Bayliss's large public art started in 1993 with the inauguration of Helios, a sculpture made up of glass sheets arranged as a double helix, which stands at the center of a fountain outside the Anderson University campus' main science building. This was followed (1996–2001) by the development of the Crystal Arch project, a steel framework (17-feet tall / 36-feet long) carrying hundreds of multi-faceted, multi-colored crystals. This monument was designed by Bayliss jointly with teaching colleague Jason Knapp to celebrate the city's cultural heritage and diversity and stands today in public display at Anderson City Hall after refurbishing in 2011.

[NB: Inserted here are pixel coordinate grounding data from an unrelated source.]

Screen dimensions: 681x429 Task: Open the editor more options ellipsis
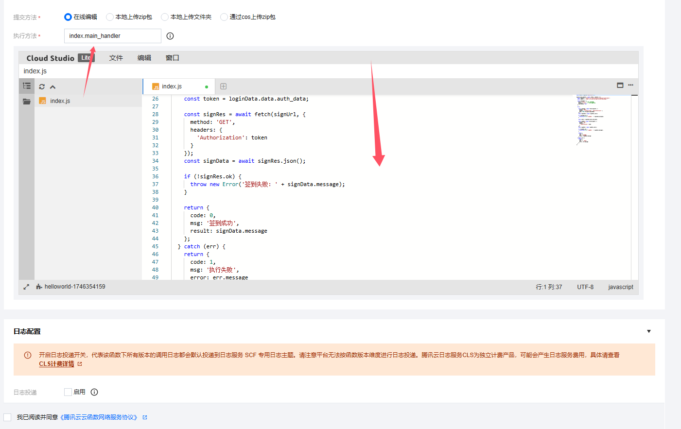(x=630, y=85)
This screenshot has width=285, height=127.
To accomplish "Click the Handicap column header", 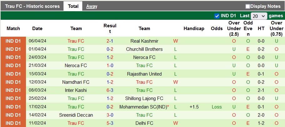I will pyautogui.click(x=194, y=29).
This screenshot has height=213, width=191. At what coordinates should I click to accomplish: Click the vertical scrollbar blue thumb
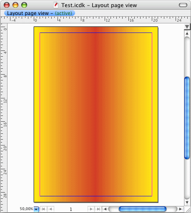tap(187, 118)
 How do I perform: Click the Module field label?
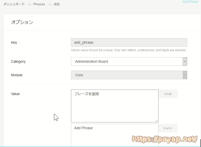tap(17, 75)
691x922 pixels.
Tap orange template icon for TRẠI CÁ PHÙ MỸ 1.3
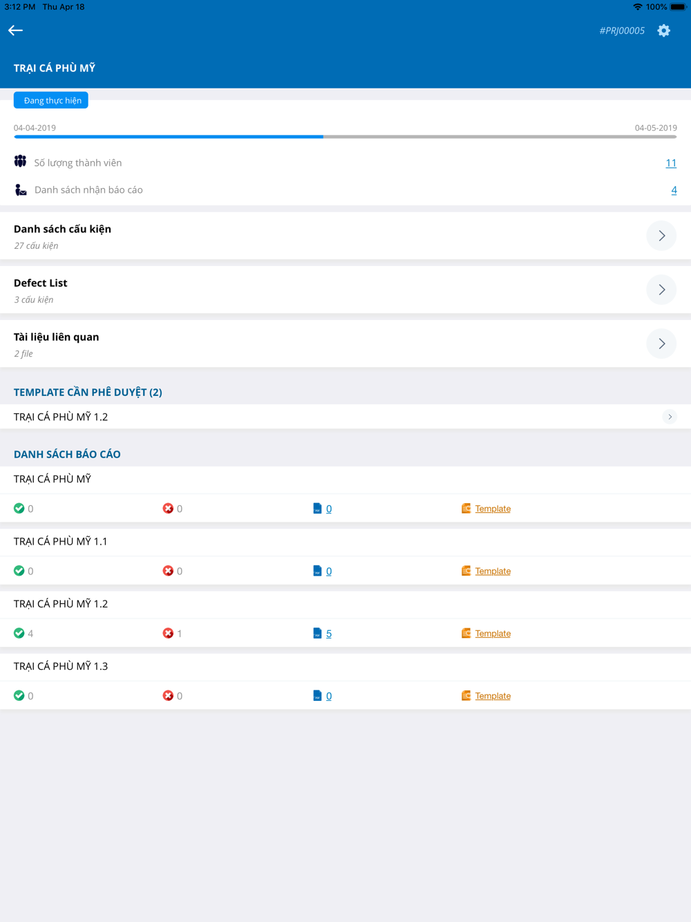pyautogui.click(x=466, y=695)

Other publicly exhibited glass-made, large sculptures designed and built by Bayliss -often in collaboration with partners- include the following:

- Light, Words, Life (2007), made in collaboration with Joyce Brinkman, Indiana Poet Laureate 2002–2008, for the Indianapolis Central Library,
- Flight Wave (2008), a three-dimensional composition of multicolored reflective chevrons "flying" on a clear glass wall made in collaboration with his wife Mary Jo Bayliss, for the Indianapolis International Airport,
- Between Infinite Stars (2012), comprising three suspended illuminated clouds floating in a large ceiling void at the Indianapolis Hebrew Congregation quarters,
- Seeds of Light (2016), made with students'and community participation for a pocket park facing the entrance of the Indianapolis Motor Speedway in Speedway, Indiana,
- Beacon Bloom (2017), a 36-foot tall, outdoor public art sculpture representing a bouquet of flowers in the City of Carmel, Indiana,
- Kawaakari: River of Light (2019), a four hundred-foot-long suspended sculpture floating high above the Indianapolis Circle Centre Dining Pavilion, completed in 2019, and
- Homage to Hoagy is a sculptural project installed in 2020 in a roundabout across from the Palladium.